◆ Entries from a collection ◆
|---|

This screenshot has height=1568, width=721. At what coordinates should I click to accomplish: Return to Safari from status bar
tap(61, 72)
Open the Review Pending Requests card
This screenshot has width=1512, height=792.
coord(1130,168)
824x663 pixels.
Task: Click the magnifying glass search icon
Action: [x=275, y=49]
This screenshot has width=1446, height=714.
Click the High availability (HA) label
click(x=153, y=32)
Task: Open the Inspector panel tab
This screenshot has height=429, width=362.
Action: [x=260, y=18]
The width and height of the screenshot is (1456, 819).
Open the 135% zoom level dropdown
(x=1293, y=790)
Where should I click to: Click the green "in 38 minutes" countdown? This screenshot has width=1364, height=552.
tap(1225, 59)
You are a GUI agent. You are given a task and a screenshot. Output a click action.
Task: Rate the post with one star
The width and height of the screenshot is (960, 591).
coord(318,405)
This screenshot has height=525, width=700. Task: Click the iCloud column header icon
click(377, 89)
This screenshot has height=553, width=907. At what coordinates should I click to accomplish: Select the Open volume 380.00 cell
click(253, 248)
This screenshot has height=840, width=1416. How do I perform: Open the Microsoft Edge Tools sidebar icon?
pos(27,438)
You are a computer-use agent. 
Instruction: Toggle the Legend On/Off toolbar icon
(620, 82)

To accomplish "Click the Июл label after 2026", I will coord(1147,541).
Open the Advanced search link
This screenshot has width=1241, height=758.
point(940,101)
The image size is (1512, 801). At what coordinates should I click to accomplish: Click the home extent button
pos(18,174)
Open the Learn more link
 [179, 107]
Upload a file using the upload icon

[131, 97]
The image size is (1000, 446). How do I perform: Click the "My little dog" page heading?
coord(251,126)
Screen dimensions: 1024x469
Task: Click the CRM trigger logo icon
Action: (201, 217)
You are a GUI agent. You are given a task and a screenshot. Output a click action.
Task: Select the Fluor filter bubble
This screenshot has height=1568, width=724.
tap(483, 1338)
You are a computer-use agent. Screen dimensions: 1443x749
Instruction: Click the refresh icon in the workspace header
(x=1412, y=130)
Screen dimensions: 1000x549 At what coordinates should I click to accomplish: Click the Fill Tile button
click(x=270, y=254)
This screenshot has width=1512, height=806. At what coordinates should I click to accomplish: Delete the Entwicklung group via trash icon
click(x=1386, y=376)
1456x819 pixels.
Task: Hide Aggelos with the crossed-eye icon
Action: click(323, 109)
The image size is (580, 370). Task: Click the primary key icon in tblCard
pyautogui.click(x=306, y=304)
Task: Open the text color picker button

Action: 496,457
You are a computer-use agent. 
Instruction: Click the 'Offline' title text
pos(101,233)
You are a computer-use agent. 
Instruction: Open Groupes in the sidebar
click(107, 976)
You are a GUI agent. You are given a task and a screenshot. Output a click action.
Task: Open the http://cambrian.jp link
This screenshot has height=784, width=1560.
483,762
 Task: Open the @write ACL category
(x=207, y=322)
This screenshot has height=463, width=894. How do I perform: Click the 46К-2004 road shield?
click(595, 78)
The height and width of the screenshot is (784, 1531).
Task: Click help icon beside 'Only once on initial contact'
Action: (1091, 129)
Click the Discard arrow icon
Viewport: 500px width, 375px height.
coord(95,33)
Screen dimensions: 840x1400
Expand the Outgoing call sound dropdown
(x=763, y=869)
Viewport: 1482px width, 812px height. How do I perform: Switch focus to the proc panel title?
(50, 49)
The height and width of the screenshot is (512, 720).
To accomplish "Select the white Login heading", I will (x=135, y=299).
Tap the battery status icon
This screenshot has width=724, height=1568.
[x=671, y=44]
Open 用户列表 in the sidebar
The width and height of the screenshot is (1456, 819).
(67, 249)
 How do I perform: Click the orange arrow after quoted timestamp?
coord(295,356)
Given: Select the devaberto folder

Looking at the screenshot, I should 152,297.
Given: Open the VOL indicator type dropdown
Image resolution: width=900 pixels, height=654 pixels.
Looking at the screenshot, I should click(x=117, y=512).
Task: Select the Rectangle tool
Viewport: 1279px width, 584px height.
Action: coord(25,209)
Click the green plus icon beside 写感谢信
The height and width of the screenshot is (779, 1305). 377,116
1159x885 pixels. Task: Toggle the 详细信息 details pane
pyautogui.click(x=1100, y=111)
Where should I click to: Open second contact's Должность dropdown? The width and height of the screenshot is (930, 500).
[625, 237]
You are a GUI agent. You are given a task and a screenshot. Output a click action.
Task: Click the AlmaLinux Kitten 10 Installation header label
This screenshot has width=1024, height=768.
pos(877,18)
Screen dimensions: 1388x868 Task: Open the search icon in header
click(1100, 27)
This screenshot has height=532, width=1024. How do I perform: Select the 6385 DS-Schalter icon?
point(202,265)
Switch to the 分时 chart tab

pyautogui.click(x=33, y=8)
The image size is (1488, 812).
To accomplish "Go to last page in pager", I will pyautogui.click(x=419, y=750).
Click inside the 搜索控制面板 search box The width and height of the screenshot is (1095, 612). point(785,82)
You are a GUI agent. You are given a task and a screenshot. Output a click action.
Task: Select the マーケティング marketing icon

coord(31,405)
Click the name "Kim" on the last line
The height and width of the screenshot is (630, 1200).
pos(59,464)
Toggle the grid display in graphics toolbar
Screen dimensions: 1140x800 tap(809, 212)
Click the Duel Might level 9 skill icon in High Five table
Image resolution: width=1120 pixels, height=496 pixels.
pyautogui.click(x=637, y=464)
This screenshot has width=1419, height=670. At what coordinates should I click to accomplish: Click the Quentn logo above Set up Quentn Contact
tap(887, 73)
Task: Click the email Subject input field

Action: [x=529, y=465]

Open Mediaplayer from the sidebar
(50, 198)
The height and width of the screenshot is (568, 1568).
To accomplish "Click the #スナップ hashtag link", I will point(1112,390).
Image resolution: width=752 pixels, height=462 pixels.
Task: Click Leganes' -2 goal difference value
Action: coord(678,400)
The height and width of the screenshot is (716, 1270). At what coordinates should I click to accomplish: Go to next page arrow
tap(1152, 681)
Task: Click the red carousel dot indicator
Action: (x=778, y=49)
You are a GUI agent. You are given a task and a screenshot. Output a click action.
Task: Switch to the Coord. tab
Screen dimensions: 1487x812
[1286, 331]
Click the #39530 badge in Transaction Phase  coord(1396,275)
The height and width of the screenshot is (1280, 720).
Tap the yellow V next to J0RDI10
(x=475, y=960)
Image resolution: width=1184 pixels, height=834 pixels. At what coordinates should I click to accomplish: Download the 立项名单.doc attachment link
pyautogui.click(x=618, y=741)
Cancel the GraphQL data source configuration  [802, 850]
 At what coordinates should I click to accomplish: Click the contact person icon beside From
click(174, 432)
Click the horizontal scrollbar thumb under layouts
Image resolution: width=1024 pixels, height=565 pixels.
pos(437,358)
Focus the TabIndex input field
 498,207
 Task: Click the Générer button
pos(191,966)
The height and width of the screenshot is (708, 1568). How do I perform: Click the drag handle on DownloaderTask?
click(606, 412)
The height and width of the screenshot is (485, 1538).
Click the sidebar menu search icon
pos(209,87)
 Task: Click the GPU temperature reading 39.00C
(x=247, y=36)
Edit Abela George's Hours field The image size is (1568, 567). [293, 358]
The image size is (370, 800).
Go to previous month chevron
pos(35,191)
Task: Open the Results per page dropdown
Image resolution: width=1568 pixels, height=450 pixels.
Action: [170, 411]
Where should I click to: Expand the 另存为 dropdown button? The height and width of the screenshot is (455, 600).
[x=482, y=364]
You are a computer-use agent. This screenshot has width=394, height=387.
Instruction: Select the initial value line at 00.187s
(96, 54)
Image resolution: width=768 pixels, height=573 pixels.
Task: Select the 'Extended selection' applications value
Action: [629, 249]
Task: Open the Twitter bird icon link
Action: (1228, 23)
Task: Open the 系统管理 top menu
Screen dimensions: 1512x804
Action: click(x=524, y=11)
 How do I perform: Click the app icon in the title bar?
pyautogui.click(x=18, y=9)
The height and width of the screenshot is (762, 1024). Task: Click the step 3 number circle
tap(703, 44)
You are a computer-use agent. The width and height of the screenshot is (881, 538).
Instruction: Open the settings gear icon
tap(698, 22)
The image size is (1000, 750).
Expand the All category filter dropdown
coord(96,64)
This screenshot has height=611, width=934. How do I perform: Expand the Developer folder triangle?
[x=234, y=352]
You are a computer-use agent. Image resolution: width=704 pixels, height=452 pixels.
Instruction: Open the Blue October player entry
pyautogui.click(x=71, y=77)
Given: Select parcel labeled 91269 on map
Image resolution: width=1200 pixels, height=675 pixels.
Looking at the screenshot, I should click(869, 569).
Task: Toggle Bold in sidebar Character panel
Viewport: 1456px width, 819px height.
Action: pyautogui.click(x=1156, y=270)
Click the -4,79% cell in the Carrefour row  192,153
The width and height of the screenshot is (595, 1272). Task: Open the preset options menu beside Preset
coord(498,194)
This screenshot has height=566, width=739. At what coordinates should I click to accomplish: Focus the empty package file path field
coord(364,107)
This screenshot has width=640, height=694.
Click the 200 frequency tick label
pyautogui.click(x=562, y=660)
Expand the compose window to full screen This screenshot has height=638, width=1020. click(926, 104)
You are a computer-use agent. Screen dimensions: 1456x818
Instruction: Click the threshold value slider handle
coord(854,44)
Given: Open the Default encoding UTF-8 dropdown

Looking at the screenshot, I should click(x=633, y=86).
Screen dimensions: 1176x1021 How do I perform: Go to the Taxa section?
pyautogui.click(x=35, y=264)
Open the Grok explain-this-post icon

|---|

◆ WHAT YOU SHOULD DO ◆
Copy the lines from the one containing "Task: Open the 系统管理 top menu" through the one containing "tap(703, 44)". In the answers, multiply every click coordinate by 1.05 and round to a whole number, rounding halves up. Leave the other lines as they are.

◆ WRITTEN RESPONSE ◆
Task: Open the 系统管理 top menu
Screen dimensions: 1512x804
Action: click(x=550, y=12)
 How do I perform: Click the app icon in the title bar?
pyautogui.click(x=19, y=9)
The height and width of the screenshot is (762, 1024). Task: Click the step 3 number circle
tap(738, 46)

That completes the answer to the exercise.